This paper addresses theoretical issues associated with probabilistic partial least squares (PLS) regression. As in the case of factor analysis, the probabilistic PLS regression with unique variance suffers from the issues of improper solutions and lack of identifiability, both of which causes difficulties in interpreting latent variables and model parameters. Using the fact that the probabilistic PLS regression can be viewed as a special case of factor analysis, we apply a norm constraint prescription on the factor loading matrix in the probabilistic PLS regression, which was recently proposed in the context of factor analysis to avoid improper solutions. Then, we prove that the probabilistic PLS regression with this norm constraint is identifiable.

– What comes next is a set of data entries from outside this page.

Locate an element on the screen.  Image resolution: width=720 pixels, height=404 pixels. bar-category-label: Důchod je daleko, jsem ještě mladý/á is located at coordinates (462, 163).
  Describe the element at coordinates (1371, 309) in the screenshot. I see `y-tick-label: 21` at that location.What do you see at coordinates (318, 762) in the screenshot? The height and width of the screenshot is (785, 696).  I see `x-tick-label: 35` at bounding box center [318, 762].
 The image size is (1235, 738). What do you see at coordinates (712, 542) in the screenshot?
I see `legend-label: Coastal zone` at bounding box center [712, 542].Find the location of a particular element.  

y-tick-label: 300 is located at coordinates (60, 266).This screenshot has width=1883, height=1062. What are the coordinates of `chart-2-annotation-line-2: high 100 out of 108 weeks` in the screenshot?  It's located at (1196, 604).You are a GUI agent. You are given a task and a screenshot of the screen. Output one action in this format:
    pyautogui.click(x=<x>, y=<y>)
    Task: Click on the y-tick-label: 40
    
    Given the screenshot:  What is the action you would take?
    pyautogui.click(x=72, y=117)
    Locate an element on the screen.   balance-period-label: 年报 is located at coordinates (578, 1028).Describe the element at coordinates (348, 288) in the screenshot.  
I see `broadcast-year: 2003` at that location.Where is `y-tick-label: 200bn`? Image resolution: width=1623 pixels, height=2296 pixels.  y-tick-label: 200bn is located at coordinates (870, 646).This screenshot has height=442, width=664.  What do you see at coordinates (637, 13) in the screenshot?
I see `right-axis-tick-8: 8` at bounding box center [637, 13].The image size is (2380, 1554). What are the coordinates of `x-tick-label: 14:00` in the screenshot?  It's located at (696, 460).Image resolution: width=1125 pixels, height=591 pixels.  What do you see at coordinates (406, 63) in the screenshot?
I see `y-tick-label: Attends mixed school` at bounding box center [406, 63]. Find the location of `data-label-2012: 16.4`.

We apply the probabilistic PLS regression to data on amino acid mutations in Human Immunodeficiency Virus (HIV) protease to demonstrate the validity of the norm constraint and to confirm the identifiability numerically. Utilizing the proposed constraint enables the visualization of latent variables via a biplot. We also investigate the sampling distribution of the maximum likelihood estimates (MLE) using synthetically generated data. We numerically observe that MLE is consistent and asymptotically normally distributed.

翻译：本文探讨了概率偏最小二乘（PLS）回归中的理论问题。与因子分析类似，带有独特方差的概率PLS回归存在不当解和缺乏可识别性的问题，这两者均导致潜在变量和模型参数的解释困难。利用概率PLS回归可视为因子分析特例这一事实，我们在概率PLS回归中对因子载荷矩阵应用了范数约束方法——该方法最近在因子分析中被提出以避免不当解。随后，我们证明了采用此范数约束的概率PLS回归具有可识别性。我们将概率PLS回归应用于人类免疫缺陷病毒（HIV）蛋白酶氨基酸突变数据，以验证范数约束的有效性并数值化确认可识别性。利用所提出的约束条件，可通过双标图实现潜在变量的可视化。此外，我们使用合成生成的数据研究了最大似然估计（MLE）的抽样分布。数值实验表明，MLE具有一致性且渐近服从正态分布。